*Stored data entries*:

--

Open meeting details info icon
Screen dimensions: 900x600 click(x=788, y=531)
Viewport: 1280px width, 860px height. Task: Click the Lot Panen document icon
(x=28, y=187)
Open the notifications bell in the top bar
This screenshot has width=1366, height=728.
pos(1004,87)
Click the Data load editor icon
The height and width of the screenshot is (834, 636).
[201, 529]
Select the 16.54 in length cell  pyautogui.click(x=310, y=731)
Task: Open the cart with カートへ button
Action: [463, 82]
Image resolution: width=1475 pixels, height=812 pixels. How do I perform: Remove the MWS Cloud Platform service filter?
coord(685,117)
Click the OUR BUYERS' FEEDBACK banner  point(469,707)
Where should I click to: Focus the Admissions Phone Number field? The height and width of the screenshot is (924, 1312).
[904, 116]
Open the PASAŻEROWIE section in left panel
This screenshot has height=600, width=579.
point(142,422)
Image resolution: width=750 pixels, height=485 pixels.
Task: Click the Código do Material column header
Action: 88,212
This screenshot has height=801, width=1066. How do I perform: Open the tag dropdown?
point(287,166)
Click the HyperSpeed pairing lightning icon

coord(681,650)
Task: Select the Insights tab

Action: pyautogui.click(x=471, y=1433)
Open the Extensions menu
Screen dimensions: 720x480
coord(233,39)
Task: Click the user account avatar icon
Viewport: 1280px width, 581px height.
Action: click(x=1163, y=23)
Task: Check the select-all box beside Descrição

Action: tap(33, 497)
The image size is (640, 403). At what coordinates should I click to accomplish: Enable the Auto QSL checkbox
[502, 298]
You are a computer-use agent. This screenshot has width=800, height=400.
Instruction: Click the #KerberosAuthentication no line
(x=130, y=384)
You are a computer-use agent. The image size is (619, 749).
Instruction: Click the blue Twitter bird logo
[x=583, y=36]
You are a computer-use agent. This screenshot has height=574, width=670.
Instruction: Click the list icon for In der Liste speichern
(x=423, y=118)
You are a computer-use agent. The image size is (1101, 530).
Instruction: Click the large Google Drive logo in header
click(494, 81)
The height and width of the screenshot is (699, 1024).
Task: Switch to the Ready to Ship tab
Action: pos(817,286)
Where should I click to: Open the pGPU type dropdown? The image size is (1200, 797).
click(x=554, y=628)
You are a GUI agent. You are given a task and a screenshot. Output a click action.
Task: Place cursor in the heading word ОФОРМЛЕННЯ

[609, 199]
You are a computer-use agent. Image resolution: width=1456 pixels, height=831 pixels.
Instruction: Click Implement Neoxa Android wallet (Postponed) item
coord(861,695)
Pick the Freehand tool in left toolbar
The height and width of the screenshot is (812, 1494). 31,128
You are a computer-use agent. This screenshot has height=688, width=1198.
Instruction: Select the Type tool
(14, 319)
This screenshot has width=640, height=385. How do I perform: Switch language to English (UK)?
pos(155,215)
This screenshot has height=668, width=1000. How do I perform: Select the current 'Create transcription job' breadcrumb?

--

*WHAT IS EXPECTED*: Each line above that has the word "agent" must be copied.

*SOLUTION FOR THIS EXERCISE*:
You are a computer-use agent. This screenshot has width=800, height=400.
You are a computer-use agent. The image size is (619, 749).
You are a computer-use agent. This screenshot has height=574, width=670.
You are a computer-use agent. The image size is (1101, 530).
You are a GUI agent. You are given a task and a screenshot. Output a click action.
You are a computer-use agent. Image resolution: width=1456 pixels, height=831 pixels.
You are a computer-use agent. This screenshot has height=688, width=1198.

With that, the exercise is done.